My problem is, I’ve dealt with logic all my life. For once, tonight, I wanted anything but logic. I wanted uncertainty, questions, and anxiety.

                My hands were tangling and fidgeting in my lap. One of my legs were shaking, and I had a wide smile on my face. I could feel nervous sweat starting to form on my neck. I quickly wiped it away. Will sat next to me, uninterested in everything. I sighed. He was extra boring tonight. I think that’s how he copes with his nervousness. If he even has nervousness. Or feelings.

                “Is your dad going to be there?” I asked, trying to get my mind off of how nervous I was. Will was looking out the window at the passing cars. He was distracted.
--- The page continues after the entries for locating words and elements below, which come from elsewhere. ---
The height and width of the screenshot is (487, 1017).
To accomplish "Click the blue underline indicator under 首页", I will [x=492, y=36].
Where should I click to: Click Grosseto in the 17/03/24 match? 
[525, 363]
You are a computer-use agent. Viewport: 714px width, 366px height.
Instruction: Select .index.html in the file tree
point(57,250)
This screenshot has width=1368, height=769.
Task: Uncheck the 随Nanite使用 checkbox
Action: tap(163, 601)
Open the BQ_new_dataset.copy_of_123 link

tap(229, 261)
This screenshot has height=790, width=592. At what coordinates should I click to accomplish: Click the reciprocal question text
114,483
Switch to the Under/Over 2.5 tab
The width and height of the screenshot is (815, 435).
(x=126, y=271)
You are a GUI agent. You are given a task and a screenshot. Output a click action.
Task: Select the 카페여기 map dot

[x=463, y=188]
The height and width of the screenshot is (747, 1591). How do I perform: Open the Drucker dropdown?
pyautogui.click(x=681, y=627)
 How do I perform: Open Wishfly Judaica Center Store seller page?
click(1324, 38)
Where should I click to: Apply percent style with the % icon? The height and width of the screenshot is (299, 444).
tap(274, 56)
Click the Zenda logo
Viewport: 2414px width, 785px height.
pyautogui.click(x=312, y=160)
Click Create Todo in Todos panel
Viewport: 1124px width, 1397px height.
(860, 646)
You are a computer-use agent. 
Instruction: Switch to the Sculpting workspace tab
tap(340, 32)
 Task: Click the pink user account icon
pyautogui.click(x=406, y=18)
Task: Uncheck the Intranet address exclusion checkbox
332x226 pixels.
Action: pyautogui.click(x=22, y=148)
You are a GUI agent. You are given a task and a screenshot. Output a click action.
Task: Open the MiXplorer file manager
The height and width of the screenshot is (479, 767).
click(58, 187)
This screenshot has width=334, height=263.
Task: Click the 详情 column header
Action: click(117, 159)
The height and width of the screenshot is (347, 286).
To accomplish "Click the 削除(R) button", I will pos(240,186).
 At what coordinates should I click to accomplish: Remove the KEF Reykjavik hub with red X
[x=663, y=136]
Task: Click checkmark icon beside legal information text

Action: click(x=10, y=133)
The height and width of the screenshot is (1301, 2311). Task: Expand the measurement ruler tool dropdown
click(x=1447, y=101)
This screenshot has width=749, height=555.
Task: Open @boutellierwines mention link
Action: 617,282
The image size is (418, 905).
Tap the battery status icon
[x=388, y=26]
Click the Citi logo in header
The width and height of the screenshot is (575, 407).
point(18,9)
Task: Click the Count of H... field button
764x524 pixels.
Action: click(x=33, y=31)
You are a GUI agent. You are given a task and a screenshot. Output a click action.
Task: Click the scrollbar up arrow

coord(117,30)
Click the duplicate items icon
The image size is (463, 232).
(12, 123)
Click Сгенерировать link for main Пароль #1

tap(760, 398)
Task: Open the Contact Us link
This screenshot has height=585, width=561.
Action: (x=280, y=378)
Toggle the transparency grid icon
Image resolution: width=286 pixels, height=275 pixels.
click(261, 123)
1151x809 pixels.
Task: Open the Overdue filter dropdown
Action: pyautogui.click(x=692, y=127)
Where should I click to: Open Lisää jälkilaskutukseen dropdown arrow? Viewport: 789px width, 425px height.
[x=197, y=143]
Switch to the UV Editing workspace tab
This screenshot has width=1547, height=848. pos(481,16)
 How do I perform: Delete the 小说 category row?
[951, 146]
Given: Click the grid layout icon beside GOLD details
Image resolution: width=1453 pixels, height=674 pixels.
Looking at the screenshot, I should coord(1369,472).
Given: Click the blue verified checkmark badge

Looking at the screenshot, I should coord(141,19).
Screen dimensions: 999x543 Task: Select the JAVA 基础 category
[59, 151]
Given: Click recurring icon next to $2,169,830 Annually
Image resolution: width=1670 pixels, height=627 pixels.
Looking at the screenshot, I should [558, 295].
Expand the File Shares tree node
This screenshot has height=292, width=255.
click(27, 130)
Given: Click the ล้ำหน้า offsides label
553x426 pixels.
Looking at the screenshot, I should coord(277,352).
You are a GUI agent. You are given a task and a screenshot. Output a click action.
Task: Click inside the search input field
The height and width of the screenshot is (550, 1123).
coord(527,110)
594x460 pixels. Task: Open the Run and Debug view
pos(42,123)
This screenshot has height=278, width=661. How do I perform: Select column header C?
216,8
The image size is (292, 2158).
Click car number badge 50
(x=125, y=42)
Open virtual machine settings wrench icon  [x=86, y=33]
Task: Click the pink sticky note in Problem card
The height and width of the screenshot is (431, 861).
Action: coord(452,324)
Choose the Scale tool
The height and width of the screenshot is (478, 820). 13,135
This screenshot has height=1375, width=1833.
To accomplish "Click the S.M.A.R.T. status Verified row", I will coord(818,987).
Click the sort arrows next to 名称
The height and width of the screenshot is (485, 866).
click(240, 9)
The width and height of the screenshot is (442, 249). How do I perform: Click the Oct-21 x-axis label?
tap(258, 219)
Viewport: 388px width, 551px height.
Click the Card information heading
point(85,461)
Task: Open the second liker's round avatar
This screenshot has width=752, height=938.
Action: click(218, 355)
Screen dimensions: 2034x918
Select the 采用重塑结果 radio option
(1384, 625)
                “Will,” I said, bringing him back to his surroundings.

                “I’m not sure if he’ll be there,” Will said monotonically.

He’s so boring.

                “What about Charlotte and Scott? Will they be there?” Charlotte and Scott were some close friends.

                “They weren’t invited,” Will said dryly. I gritted my teeth. What was it going to take to get two words out of Will? I know we’ve dated for a while, but the only reason we’ve continued is for Will and his future campaign. He will probably be a president in the future, and the more popularity he had now would help for later. But this time I was losing it. I dug my nails into my hands, and tried to keep calm. The anxiety had left and was now replaced by anger and frustration. I looked at him with dead eyes and had to control myself so I wouldn’t strangle him. I felt nothing at the same time. My life was a living song to Taylor Swift’s, The Way I Loved You. Absolutely nothing. He does everything right, but it’s nothing I want. I’d rather have all the emotions racing at one time, than to be next to this lump of rock. And then I’m reminded of a slim moment when everything seemed perfect. The one moment when I felt extreme insane love towards him. We were standing under a lamp post in the rain, we were walking. He hadn’t proposed yet, so we were still in the awkward dating stage. But then, he pulled me back behind a wall. He pinned me up against it, and kissed me.

                That is the only moment I can explain of what I miss. It only happened once, but I’m always reminded of it, and I wonder what happened to that fire lit inside. Maybe politics does that to you. You turn into a lifeless person. It may have been too late for Will to have that burning in his eyes again, but I’m not going to give that up for some title as the First Lady.